Patients with acute severe headache, normal neurological examination, and a normal noncontrast head computed tomography (NCCT) may still have subarachnoid hemorrhage, cerebral venous thrombosis (CVT), cervical arterial dissection, or reversible cerebral vasoconstriction syndrome (RCVS). Computed tomography angiography (CTA) is used increasingly in the emergency department for evaluating this, but its added value remains controversial.
METHODS:
We retrospectively collected data on the diagnostic yield of CTA in patients with acute severe headache, normal neurological examination, and normal NCCT who received additional CTA in the acute phase in 2 secondary referral centers for vascular neurology. We combined data of our patients with those from the literature and performed a meta-analysis.
RESULTS:
We included 88 patients from our hospital files and 641 patients after literature search. Of 729 patients 54 had a vascular abnormality on CTA (7.4%; 95% confidence interval [CI] 5.5%-9.3%). Abnormalities consisted of aneurysms (n = 42; 5.4%; 95% CI 3.8%-7.0%), CVT (n = 3, .5%), RCVS (n = 4, .5%), Moyamoya syndrome (n = 2, .3%), arterial dissection (n = 2, .3%), and ischemia (n = 1, .1%).
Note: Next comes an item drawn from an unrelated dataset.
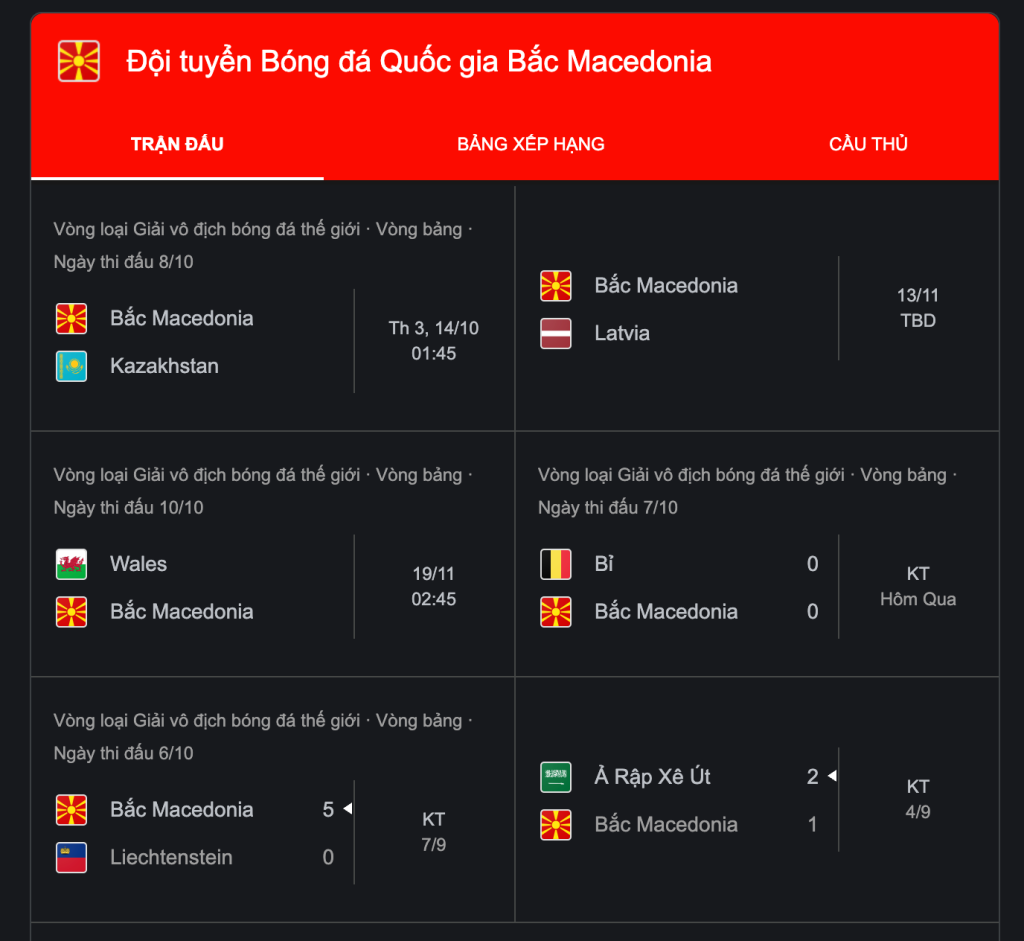Click the Wales dragon flag icon
The height and width of the screenshot is (941, 1024).
[71, 564]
Because most of the aneurysms were probably incidental findings, only 12 (1.6%) patients had a clear relation between the headache and CTA findings. The number needed to scan to find an abnormality was 14 overall, and 61 for an abnormality other than an aneurysm.
CONCLUSION:
Diagnostic yield of CTA in patients with acute headache, normal neurological examination, and normal NCCT is low, but because of the possible therapeutic consequences, its use might be justified in the emergency setting. Prospective studies confirming these results including cost-effectiveness analyses are needed.